### Exercise objective
Your job is to give again, exactly and with no additions, the lines in the records below from the one with "[combobox] (157, 64)" through the one with "[application] (197, 1661)", both included. Omit the pictures.

** Opening Records block **

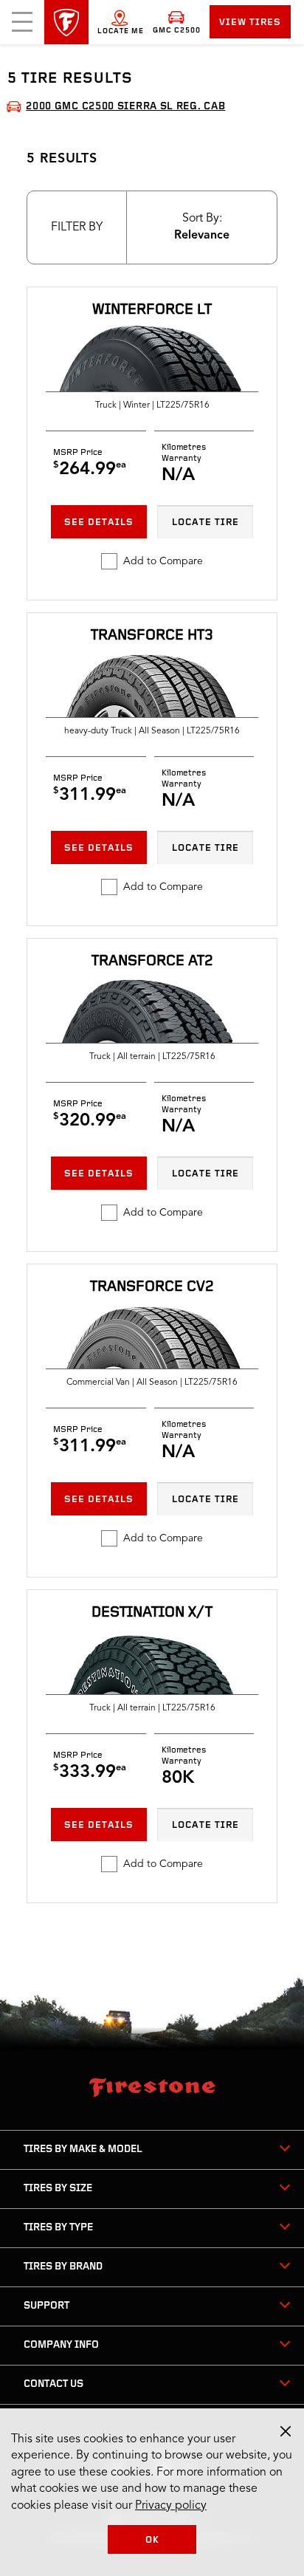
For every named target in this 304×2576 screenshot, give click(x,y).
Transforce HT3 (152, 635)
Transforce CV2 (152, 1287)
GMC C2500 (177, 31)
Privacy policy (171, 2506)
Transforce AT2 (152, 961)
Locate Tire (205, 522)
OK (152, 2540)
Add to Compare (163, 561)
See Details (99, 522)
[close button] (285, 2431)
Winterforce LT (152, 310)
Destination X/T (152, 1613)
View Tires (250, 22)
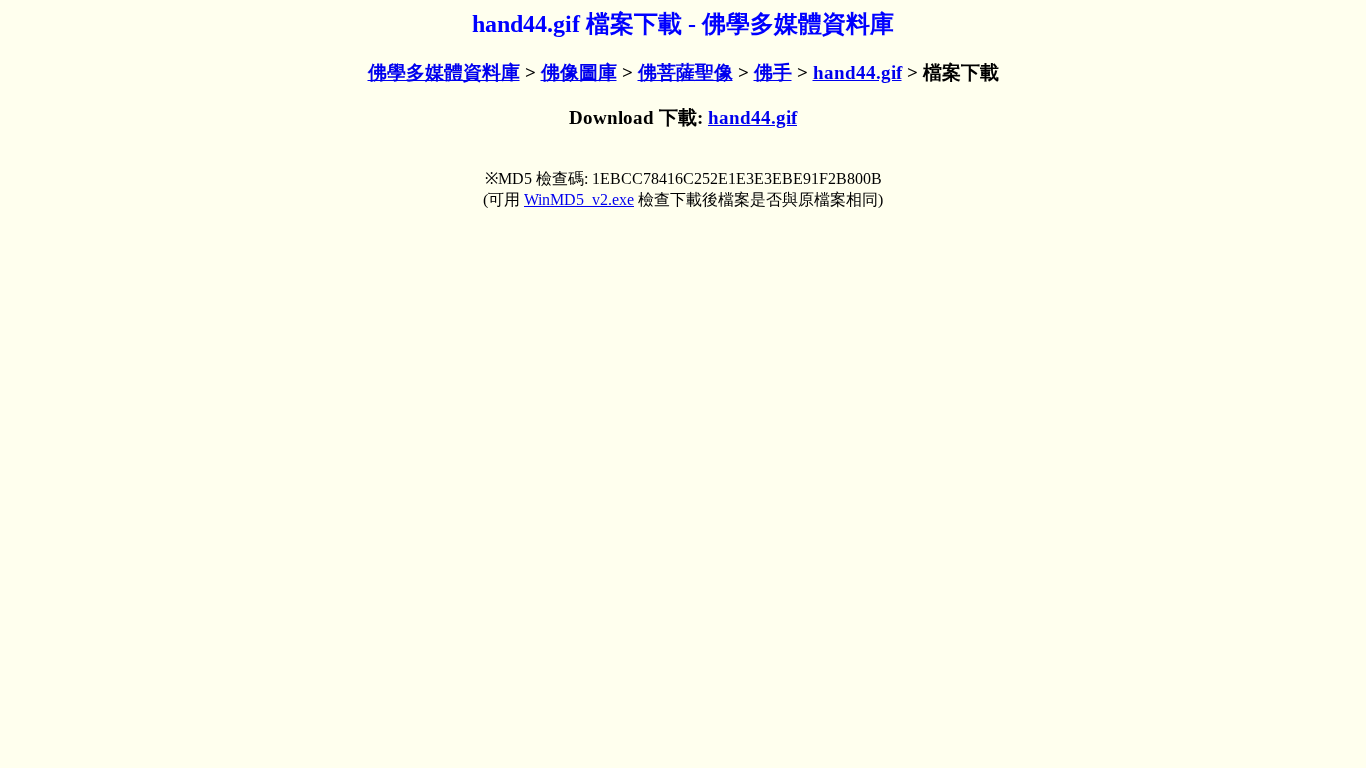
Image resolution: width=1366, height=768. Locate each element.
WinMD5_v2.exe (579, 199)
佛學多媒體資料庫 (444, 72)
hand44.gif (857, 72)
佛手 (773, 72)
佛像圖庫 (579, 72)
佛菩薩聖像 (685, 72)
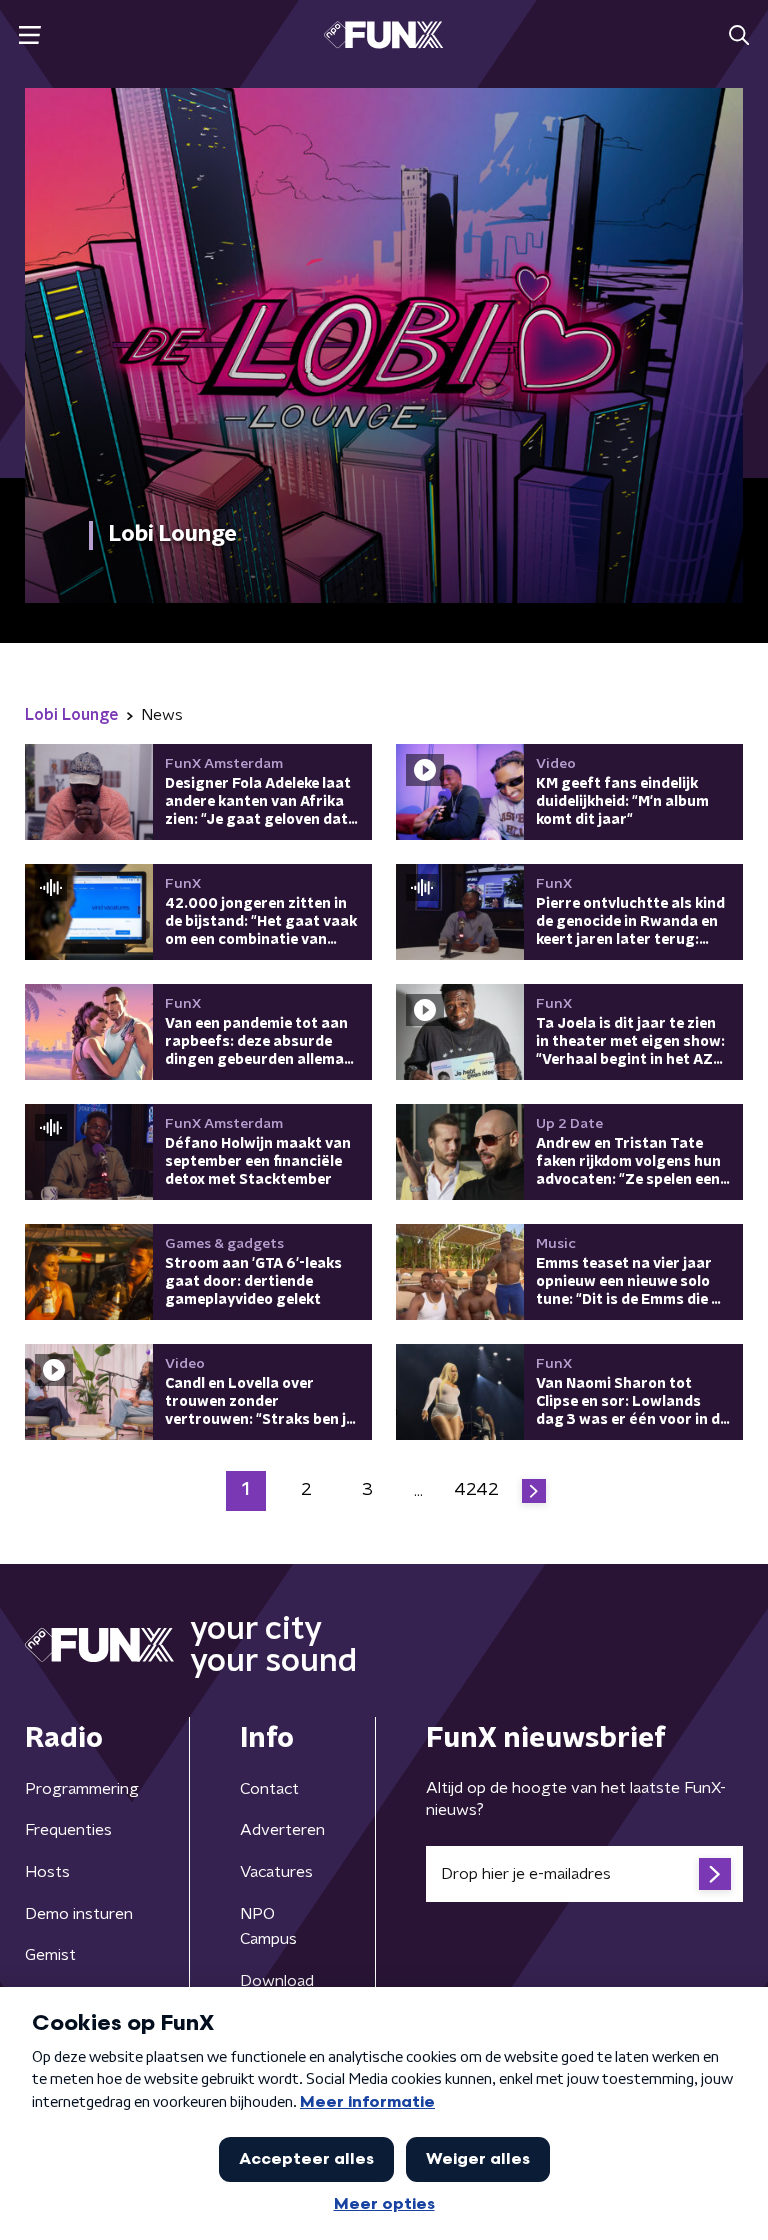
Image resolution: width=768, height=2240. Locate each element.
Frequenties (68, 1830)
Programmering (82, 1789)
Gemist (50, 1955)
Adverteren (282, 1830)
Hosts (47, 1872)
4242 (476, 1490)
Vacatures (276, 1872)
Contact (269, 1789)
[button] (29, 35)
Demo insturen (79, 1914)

** Closing Records block **
** Opening Records block **

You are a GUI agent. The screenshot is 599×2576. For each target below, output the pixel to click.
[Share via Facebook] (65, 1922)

** Closing Records block **
** Opening Records block **

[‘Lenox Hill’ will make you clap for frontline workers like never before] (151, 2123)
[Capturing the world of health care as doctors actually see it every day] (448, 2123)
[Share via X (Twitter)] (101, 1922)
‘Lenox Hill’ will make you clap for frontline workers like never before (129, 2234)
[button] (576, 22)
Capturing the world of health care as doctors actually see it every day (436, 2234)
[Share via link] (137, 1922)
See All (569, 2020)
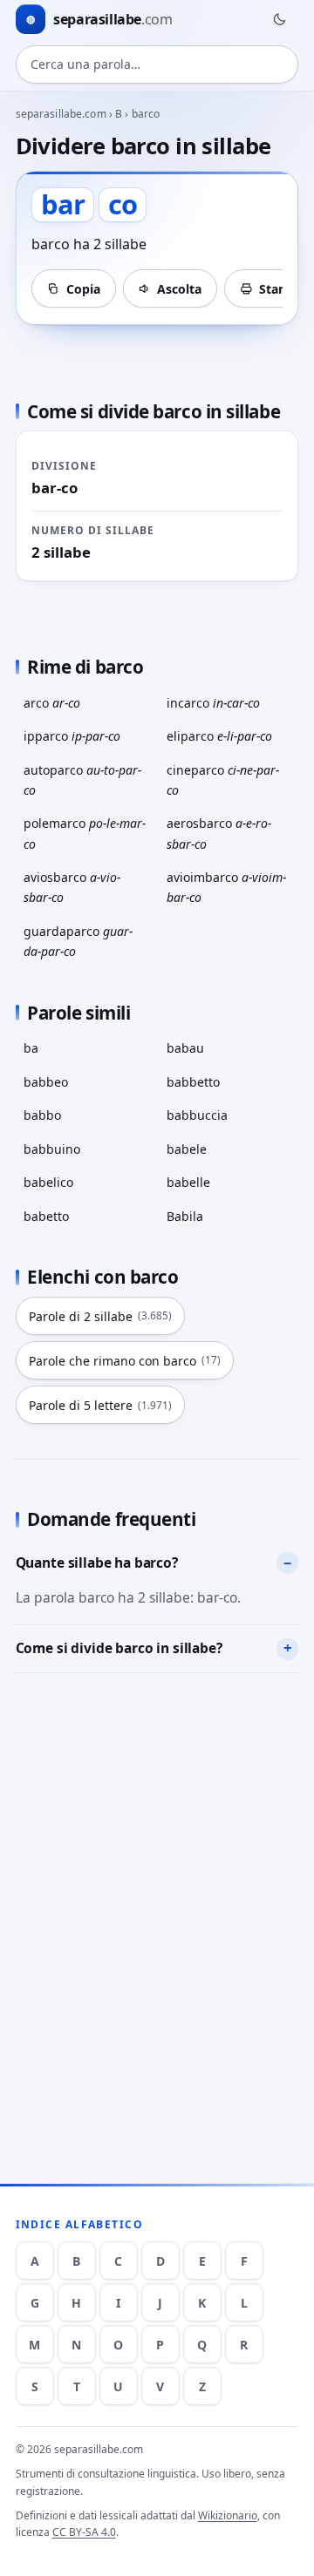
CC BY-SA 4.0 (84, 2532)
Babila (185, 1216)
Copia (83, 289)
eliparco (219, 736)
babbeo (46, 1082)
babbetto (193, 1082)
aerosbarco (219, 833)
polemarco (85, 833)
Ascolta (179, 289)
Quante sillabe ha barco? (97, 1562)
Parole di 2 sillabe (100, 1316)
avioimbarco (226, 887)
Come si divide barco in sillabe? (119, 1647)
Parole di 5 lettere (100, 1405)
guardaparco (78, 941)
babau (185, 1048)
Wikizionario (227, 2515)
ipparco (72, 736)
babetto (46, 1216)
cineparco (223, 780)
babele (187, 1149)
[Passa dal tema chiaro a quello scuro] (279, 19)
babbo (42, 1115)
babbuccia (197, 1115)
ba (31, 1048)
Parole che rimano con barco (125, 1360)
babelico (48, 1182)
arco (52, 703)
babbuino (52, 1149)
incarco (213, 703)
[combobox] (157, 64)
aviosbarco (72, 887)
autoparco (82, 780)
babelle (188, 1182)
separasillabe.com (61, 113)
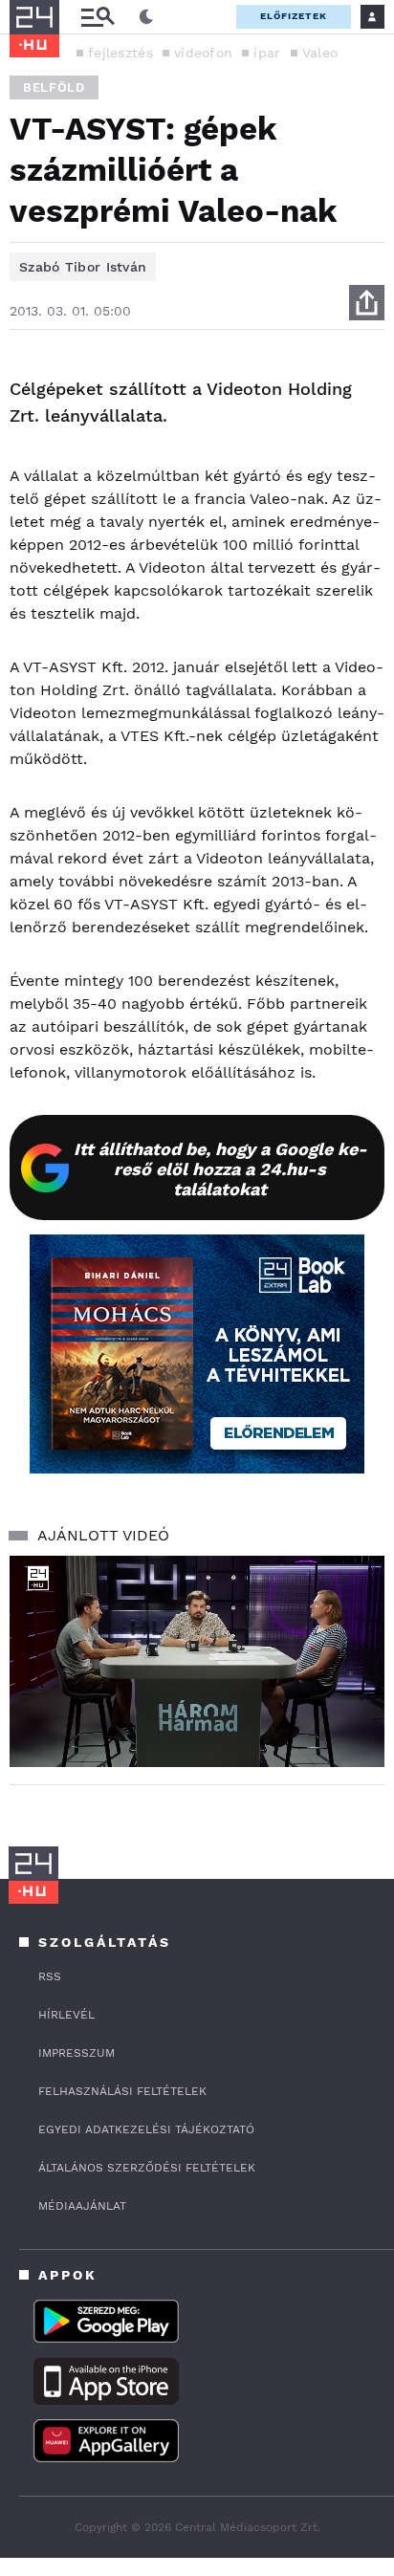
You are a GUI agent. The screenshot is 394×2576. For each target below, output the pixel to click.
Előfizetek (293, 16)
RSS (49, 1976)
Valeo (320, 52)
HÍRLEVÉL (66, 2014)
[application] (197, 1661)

** Closing Records block **

### Solution to this exercise
[combobox] (157, 64)
aviosbarco (72, 887)
autoparco (82, 780)
babelle (188, 1182)
separasillabe.com (61, 113)
You are a GUI agent. The screenshot is 394×2576. For each target below, output the pixel to click.
Előfizetek (293, 16)
RSS (49, 1976)
Valeo (320, 52)
HÍRLEVÉL (66, 2014)
[application] (197, 1661)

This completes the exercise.